The Life Insurance Customer Group (LICG) argues repeated claims over churning and high upfront commissions are “unproven and unjustified”.
It says recent mainstream media stories on the sector did not involve independent life insurance advisers, but they are being blamed.
“In the [ABC Four Corners] program Money for Nothing, James Kessel was denied the full value of his insurance contract because of outdated policy definitions,” the LICG says.
“Mr Kessel’s contract was 20 years old. With the benefit of an experienced, competent adviser, Mr Kessel would have known of the deficiencies in his contract definitions and an attempt made to upgrade.”
The LICG says if an adviser had recommended changing the policy, they would have been accused of churning.

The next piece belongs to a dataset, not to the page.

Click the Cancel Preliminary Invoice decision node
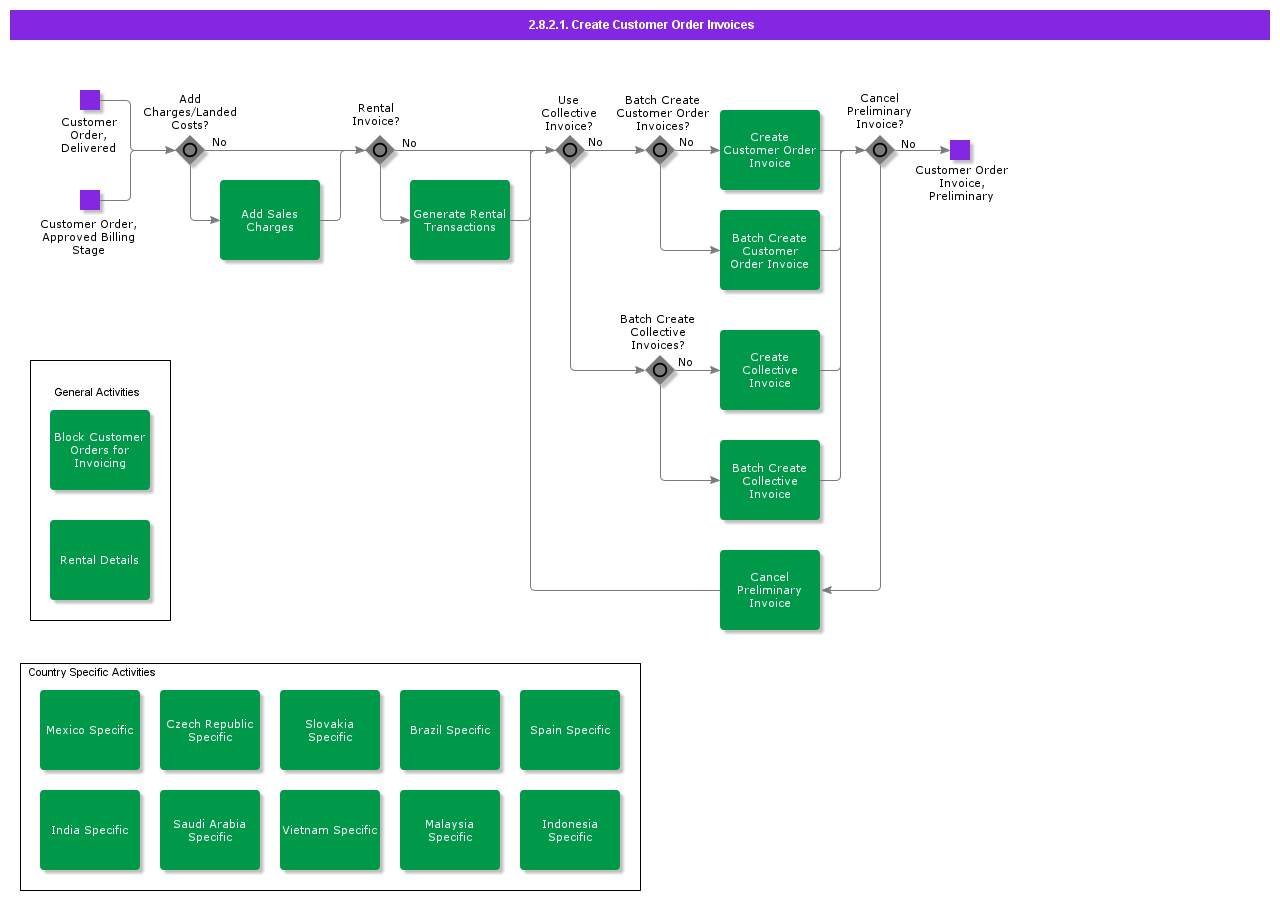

“Because the FSC has not defined ‘churn’, we don’t know whether insurers would consider this a good enough reason to replace the policy.
“However, the intent in the program was not to show the value advisers bring to their clients – it was to display [the] lack of credibility of an insurer with allegations of impropriety and claim ‘avoidance’.”
Other disputed claims featured in the ABC program concerned group life insurance policies administered by FSC members, the LICG says.
“No advisers and no commissions were involved. The story was almost exclusively about group insurance, insurance inside super funds or other group plans.”
The LICG argues forthcoming legislation to cut adviser commissions is based on flawed research and supposition.
It says the Government has not considered who is causing scandals.
“The true scandal in this is the [Federal] Government allowing the FSC, with scandal-perpetrating members who don’t have to answer to anyone, to control a process for ‘industry reform’. This is not good leadership or good policy.”